··· DATA SUPPLIED
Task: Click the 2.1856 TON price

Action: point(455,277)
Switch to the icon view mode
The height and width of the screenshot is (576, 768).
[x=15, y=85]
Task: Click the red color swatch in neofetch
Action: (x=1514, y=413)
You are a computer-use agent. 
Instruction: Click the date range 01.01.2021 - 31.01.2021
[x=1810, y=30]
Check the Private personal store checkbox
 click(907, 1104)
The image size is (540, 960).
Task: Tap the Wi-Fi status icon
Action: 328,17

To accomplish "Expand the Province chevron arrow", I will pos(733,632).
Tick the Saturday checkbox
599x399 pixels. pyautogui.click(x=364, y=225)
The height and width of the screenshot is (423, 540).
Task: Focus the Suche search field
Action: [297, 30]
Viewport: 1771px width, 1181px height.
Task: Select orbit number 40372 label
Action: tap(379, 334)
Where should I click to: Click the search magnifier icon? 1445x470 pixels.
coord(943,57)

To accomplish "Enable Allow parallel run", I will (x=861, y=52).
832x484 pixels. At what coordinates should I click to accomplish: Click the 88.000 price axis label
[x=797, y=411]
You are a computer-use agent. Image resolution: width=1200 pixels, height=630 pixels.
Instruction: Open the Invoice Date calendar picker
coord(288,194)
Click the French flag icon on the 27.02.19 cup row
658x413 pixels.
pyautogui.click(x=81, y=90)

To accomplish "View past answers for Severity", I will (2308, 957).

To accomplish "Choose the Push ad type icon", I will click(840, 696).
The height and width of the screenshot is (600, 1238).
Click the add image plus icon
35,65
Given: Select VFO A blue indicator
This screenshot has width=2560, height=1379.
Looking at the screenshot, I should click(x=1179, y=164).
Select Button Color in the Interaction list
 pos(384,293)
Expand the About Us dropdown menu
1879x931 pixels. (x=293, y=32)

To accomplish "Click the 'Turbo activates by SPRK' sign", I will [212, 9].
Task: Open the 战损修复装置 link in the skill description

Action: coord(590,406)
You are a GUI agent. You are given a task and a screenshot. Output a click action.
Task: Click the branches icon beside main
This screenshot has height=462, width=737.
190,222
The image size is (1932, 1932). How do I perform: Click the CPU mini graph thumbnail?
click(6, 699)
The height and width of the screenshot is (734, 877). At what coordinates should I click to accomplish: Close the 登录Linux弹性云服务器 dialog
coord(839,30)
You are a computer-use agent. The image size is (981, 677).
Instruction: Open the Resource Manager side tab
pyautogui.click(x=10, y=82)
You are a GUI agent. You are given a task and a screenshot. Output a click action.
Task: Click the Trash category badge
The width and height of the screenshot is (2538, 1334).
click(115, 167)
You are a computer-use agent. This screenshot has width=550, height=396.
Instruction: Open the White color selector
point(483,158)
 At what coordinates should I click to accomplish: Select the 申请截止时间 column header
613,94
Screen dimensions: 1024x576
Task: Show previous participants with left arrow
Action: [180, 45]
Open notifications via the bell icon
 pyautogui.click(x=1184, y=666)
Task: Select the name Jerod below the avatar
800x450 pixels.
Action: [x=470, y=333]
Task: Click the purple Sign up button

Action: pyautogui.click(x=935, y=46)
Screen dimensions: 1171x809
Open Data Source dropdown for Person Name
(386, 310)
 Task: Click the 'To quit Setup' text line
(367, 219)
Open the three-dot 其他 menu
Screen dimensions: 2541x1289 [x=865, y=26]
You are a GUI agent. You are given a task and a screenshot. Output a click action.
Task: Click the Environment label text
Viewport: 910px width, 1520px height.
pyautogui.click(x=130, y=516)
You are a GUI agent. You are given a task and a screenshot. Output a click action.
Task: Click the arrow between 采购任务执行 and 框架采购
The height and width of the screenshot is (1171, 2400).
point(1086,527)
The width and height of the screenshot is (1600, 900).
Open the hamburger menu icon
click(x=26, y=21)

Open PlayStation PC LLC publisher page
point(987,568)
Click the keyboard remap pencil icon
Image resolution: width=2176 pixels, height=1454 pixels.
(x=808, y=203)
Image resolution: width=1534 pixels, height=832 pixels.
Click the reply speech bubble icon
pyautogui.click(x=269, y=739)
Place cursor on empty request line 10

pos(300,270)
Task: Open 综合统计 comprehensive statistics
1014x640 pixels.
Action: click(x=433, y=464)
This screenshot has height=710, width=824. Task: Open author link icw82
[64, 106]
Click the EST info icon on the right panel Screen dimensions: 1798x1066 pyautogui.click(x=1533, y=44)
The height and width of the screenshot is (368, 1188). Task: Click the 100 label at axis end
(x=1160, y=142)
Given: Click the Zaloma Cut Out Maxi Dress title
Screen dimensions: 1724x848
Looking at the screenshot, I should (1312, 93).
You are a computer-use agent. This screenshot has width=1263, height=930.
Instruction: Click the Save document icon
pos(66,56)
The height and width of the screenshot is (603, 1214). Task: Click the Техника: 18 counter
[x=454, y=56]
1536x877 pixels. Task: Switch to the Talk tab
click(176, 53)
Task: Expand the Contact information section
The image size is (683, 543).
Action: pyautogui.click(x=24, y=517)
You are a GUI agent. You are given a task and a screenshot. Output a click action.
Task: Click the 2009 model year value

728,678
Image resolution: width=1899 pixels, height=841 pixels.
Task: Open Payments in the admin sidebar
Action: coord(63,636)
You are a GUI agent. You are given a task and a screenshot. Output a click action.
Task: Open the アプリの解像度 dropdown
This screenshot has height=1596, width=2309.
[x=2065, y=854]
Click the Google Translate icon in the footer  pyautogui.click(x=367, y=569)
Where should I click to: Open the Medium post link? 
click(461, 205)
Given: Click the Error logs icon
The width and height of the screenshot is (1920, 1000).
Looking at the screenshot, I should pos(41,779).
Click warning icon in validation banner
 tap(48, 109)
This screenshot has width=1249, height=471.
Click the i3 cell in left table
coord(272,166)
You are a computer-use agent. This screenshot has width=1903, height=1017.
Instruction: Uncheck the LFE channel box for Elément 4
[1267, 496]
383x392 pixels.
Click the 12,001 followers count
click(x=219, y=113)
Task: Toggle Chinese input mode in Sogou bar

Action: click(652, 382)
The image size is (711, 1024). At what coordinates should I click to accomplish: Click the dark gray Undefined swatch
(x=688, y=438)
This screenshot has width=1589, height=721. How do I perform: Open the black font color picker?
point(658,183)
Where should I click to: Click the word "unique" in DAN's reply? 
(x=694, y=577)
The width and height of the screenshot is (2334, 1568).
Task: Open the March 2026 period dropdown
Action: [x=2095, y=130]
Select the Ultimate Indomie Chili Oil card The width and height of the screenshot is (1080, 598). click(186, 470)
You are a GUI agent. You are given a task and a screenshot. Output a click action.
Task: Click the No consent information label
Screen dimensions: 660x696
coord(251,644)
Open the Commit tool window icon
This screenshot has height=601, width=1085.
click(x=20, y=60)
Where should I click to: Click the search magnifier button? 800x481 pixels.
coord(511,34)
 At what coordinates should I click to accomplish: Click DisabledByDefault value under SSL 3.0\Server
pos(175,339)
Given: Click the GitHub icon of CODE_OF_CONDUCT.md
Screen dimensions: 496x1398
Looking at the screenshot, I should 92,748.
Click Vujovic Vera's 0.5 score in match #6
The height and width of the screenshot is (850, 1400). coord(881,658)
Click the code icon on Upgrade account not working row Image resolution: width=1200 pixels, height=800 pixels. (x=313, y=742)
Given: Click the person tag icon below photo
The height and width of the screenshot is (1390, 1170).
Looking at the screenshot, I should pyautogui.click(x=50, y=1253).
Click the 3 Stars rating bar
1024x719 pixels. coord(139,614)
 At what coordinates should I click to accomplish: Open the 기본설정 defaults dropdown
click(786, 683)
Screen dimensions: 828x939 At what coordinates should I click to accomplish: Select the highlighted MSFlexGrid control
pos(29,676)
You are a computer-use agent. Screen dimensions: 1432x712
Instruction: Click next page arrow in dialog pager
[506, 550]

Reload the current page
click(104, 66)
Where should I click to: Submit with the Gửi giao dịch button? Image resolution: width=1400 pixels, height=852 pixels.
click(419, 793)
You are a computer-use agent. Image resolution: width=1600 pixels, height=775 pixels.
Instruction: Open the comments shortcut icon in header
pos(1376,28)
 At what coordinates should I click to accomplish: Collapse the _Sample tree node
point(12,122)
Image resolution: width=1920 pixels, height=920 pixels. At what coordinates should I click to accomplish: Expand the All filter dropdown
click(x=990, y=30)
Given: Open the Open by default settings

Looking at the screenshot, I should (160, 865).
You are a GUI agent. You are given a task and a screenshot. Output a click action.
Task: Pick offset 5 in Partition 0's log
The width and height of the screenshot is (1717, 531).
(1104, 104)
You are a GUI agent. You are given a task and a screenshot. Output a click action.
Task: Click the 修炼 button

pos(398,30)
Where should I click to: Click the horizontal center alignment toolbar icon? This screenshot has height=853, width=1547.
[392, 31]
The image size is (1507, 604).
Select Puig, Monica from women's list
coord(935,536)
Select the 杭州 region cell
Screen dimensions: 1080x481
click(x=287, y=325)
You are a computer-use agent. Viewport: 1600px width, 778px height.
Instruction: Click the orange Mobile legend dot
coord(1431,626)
······
EXERCISE AIM:
Return the lines of the listing from the one containing "Where should I click to: Submit" through the one containing "(1104, 104)", inclusive, copied verbatim.

THE ANSWER:
Where should I click to: Submit with the Gửi giao dịch button? Image resolution: width=1400 pixels, height=852 pixels.
click(419, 793)
You are a computer-use agent. Image resolution: width=1600 pixels, height=775 pixels.
Instruction: Open the comments shortcut icon in header
pos(1376,28)
 At what coordinates should I click to accomplish: Collapse the _Sample tree node
point(12,122)
Image resolution: width=1920 pixels, height=920 pixels. At what coordinates should I click to accomplish: Expand the All filter dropdown
click(x=990, y=30)
Given: Open the Open by default settings

Looking at the screenshot, I should (160, 865).
You are a GUI agent. You are given a task and a screenshot. Output a click action.
Task: Pick offset 5 in Partition 0's log
The width and height of the screenshot is (1717, 531).
(1104, 104)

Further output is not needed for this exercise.